La seconde phase de l'initiative TrackFin, va consister à approfondir la collecte de données, à combler dans la mesure du possible les gaps d'information identifiés au cours de la phase initiale, à concevoir des modalités d'estimations lorsque les données n'existent pas et mettre à jour les résultats de l'analyse sur la base des nouvelles données récoltées. Les étapes et actions à conduire vont s'articuler autour des principaux points suivants :
• Compléter la collecte et affiner les données pour les années comptables 2012 à 2015, à travers une coordination renforcée avec les acteurs concernés, et collecter les données pour 2015. L'analyse portera ainsi sur la période 2012 à 2015.
• Étendre le périmètre du suivi et prendre en compte les financements et les dépenses dans les sous-secteurs de l'hygiène, de la gestion intégrée des ressources en eau et du WASH dans les centres de santé et les établissements scolaires.
• Plusieurs activités et études seront conduites pour renforcer la collecte des données, notamment avec et auprès des institutions n'ayant pas participé à la première phase.

1 Programme Sectoriel Eau et Assainissement
2 Cellule de Planification et de Statistique – Secteur Eau, Environnement, Urbanisme et Domaine de l'Etat.

Comparaison des dépenses de l'État dans le secteur par rapport aux engagements SWA
Lors des engagements pris en 2014 à la réunion de haut niveau sur l'initiative Assainissement et eau pour tous (SWA), le ministère de l'Économie et des Finances du Mali s'est engagé à allouer, à partir de 2015, au moins 5% du budget national à l'Assainissement et à l'Eau.

## Travail attendu
D'après l'extrait sur l'initiative TrackFin, quelle part minimale du budget national le ministère de l'Économie et des Finances du Mali s'est-il engagé à consacrer à l'Assainissement et à l'Eau à partir de 2015 ? Répondez en une phrase, s'il vous plaît.

## Données enregistrées
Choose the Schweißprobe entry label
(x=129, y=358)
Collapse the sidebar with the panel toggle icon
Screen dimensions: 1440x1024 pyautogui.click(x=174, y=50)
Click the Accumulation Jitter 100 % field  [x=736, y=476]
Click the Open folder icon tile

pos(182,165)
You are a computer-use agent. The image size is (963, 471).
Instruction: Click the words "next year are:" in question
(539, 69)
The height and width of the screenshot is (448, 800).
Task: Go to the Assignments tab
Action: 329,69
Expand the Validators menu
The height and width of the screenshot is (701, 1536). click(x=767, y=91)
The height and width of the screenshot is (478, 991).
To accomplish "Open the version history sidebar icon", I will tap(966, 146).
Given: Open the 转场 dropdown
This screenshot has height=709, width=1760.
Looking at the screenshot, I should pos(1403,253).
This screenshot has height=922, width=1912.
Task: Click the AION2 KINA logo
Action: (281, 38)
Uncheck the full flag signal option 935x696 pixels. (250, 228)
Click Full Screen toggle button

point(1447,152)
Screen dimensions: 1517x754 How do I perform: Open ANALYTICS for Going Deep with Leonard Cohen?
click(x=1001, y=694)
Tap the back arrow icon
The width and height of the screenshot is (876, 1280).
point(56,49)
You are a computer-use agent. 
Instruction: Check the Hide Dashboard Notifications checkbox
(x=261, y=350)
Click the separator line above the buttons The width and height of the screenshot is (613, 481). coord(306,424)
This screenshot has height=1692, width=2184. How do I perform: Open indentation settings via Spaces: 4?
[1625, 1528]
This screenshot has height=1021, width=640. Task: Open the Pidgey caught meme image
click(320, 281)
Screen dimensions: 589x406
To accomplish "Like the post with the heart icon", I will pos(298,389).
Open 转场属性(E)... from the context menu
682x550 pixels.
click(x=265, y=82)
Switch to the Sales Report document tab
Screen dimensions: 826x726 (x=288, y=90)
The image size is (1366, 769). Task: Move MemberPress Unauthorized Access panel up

## Résultat
Il s'est engagé à y consacrer au moins 5 % du budget national.